Mediation analyses identified several maternal metabolites that potentially linked prenatal blood microbial taxa to childhood growth trajectories with p values of mediation effects < 0.10 (Table 3). At both class and phylum levels, associations for Gammaproteobacteria/Proteobacteria were mediated by benzoate-related metabolites (e.g., 4-vinylphenol sulfate and 4-hydroxyhippurate), phytanate, and lysophospholipids, with mediation proportions ranging from approximately 20% to 38%. For Bacteroidia/Bacteroidota, glutathione-related (cysteinylglycine disulfide), benzoate-related, and lysophospholipid metabolites showed positive mediation effects (22%–41%), whereas 3-hydroxy-2-ethylpropionate demonstrated inverse mediation (~−22%). Actinobacteria/Actinobacteriota exhibited the strongest signals, particularly through glutaconate (TCA cycle; ~42%), along with 3-hydroxypyridine sulfate and imidazole propionate.

4. Discussion

In this pilot study, we detected and characterized maternal prenatal blood microbiome signatures that were associated with early childhood growth trajectories. We also identified potential prenatal metabolite mediators linking the prenatal blood microbiome signatures with the child growth outcome. These findings support further investigations of prenatal blood microbiome for predicting and understanding the early origins of child health outcomes.
We observed that higher prenatal maternal blood microbiome α-diversity was associated with offspring who had normal birth weight but exhibited rapid postnatal weight gain (rising-high-BMI trajectory), compared to those with relatively lower birth weight and slower subsequent growth (low-BMI trajectory). Greater microbial α-diversity within a low-biomass compartment such as maternal blood should not be interpreted as inherently beneficial. In contrast to the gut, where higher diversity often reflects ecological stability, greater diversity detected in circulation may signal enhanced microbial translocation, barrier perturbation, or low-grade systemic inflammation rather than a structured resident community [45]. Notably, greater blood microbial diversity has been observed in pregnant women who delivered preterm compared with those who delivered at full term [25]. Circulating bacterial DNA fragments and pathogen-associated molecular patterns can arise from increased intestinal permeability and have been implicated in metabolic endotoxemia, inflammatory activation, and obesity development [46,47,48]. During pregnancy, even subtle elevations in systemic inflammatory level may influence placental signaling, nutrient transport, and fetal tissue differentiation [49]. Experimental and epidemiologic evidence suggests that maternal immune and metabolic status shapes fetal adipogenesis, insulin sensitivity, and hypothalamic appetite regulation, thereby programming postnatal growth trajectories [50]. In this context, higher circulating microbial diversity may reflect heterogenous microbial exposure that amplifies inflammatory or metabolic signaling during gestation, priming offspring for enhanced energy storage efficiency and accelerated postnatal weight gain despite normal birth weight. Conversely, lower diversity in maternal blood may indicate reduced microbial translocation or systemic inflammatory levels, potentially corresponding to relatively normal in utero growth.

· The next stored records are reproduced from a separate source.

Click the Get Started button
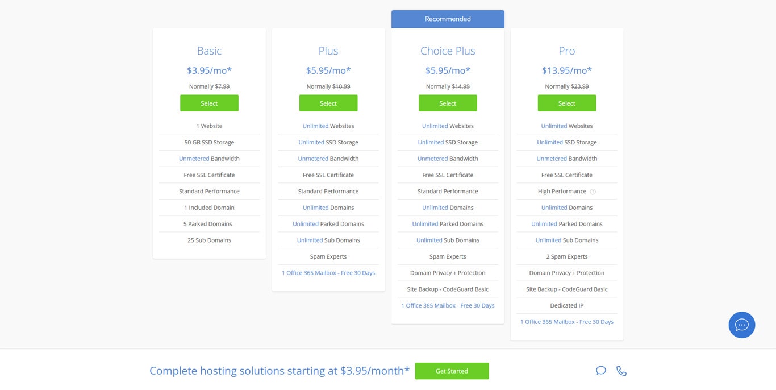Viewport: 776px width, 390px height. (x=452, y=371)
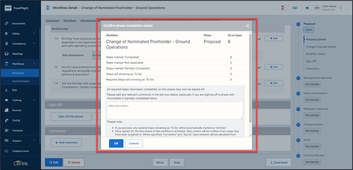
Task: Select Implementation submenu item
Action: click(21, 81)

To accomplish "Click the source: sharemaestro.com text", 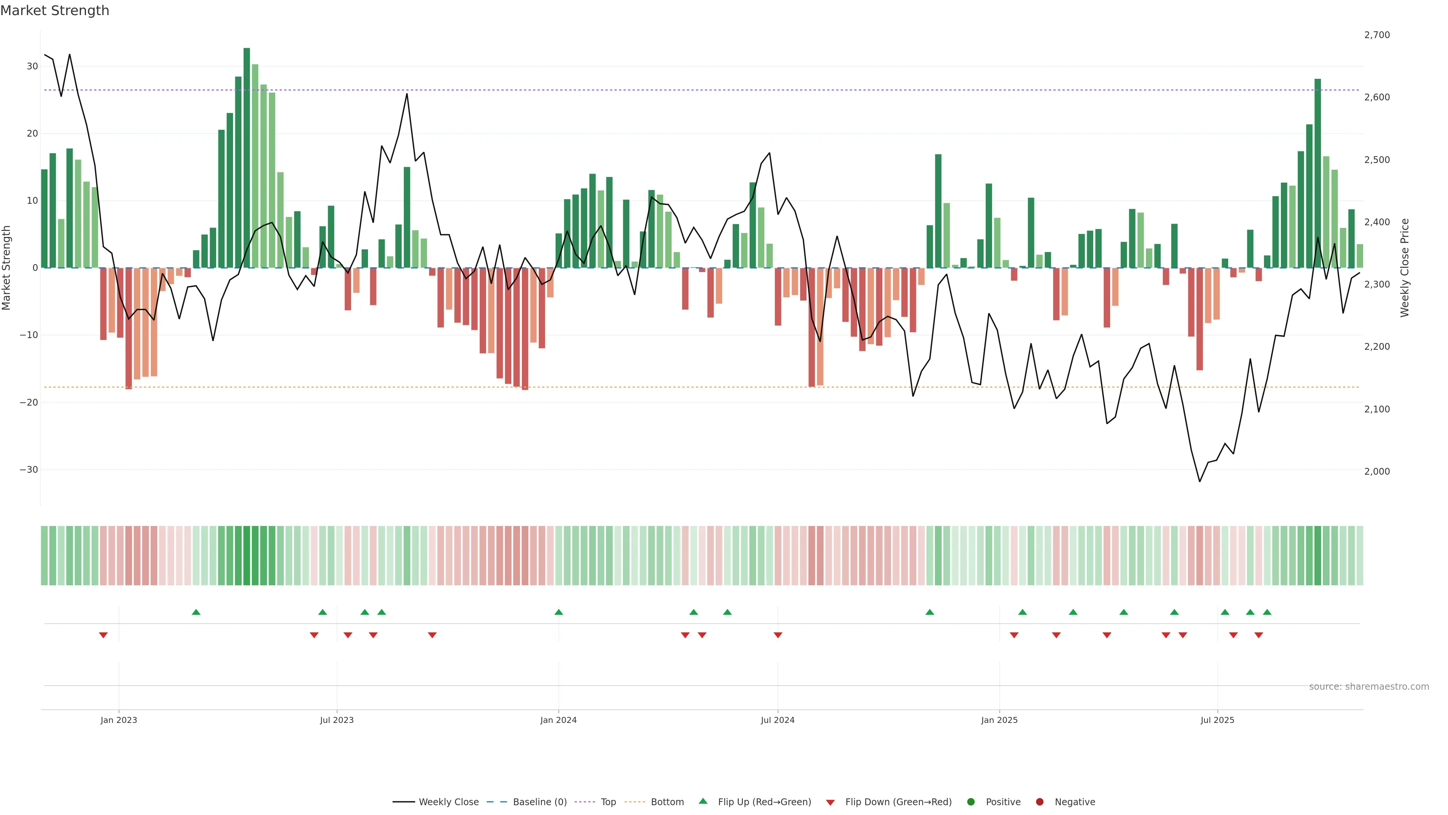I will coord(1369,687).
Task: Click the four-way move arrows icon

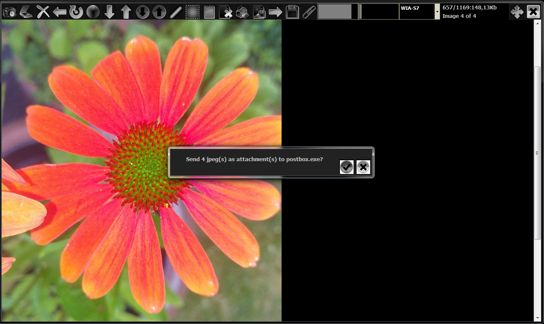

In this study, several prenatal blood microbial taxa were associated with BMI growth trajectories in early childhood. At the phylum level, taxa Proteobacteria, Bacteroidota, and Actinobacteriota have been reported as dominant groups within the human circulating microbiome [25]. Higher abundances of Gammaproteobacteria and its parent phylum Proteobacteria in maternal blood during pregnancy were associated with lower odds of children being classified into the rising high-BMI trajectory group. In contrast, enrichment of Bacteroidia (phylum Bacteroidota) and Actinobacteria (phylum Actinobacteriota) were positively associated with increased risk of membership in the rising high-BMI trajectory group. Alterations in the abundance of Bacteroidota and Actinobacteriota have previously been linked to obesity and metabolic dysfunction, although findings are heterogeneous [51,52,53,54]. Members of Bacteroidia in gut are major producers of immunologically active lipopolysaccharides that can influence host inflammatory tone and insulin signaling, pathways central to adiposity development [55]. Increased exposure to such microbial components during pregnancy, potentially via translocation into maternal circulation, may alter placental immune signaling and nutrient transport, thereby influencing fetal adipocyte differentiation and energy homeostasis. Actinobacteria have been associated with obesity in children and with type 2 diabetes and metabolic syndrome in adults [53,56].
Conversely, the inverse association observed for Proteobacteria is noteworthy given that expansion of Proteobacteria in the gut is often considered a marker of dysbiosis and inflammation [57]. However, associations between Proteobacteria and obesity are inconsistent in previous studies, and shifts in relative abundance may reflect broader microbial community changes rather than direct causal effects [58]. In the context of maternal blood, a low-biomass environment, these taxa likely represent differential microbial translocation rather than a stable circulating microbial community. One possible interpretation is that relative enrichment of Bacteroidota and Actinobacteriota, together with lower levels of Proteobacteria, may indicate a maternal immune-metabolic environment that favors obesogenic fetal programming. Future studies with species-level resolution, functional microbial profiling, and detailed maternal inflammatory and metabolic markers will be important to determine whether these taxa contribute mechanistically to offspring adiposity or simply act as biomarkers of maternal physiological states during pregnancy.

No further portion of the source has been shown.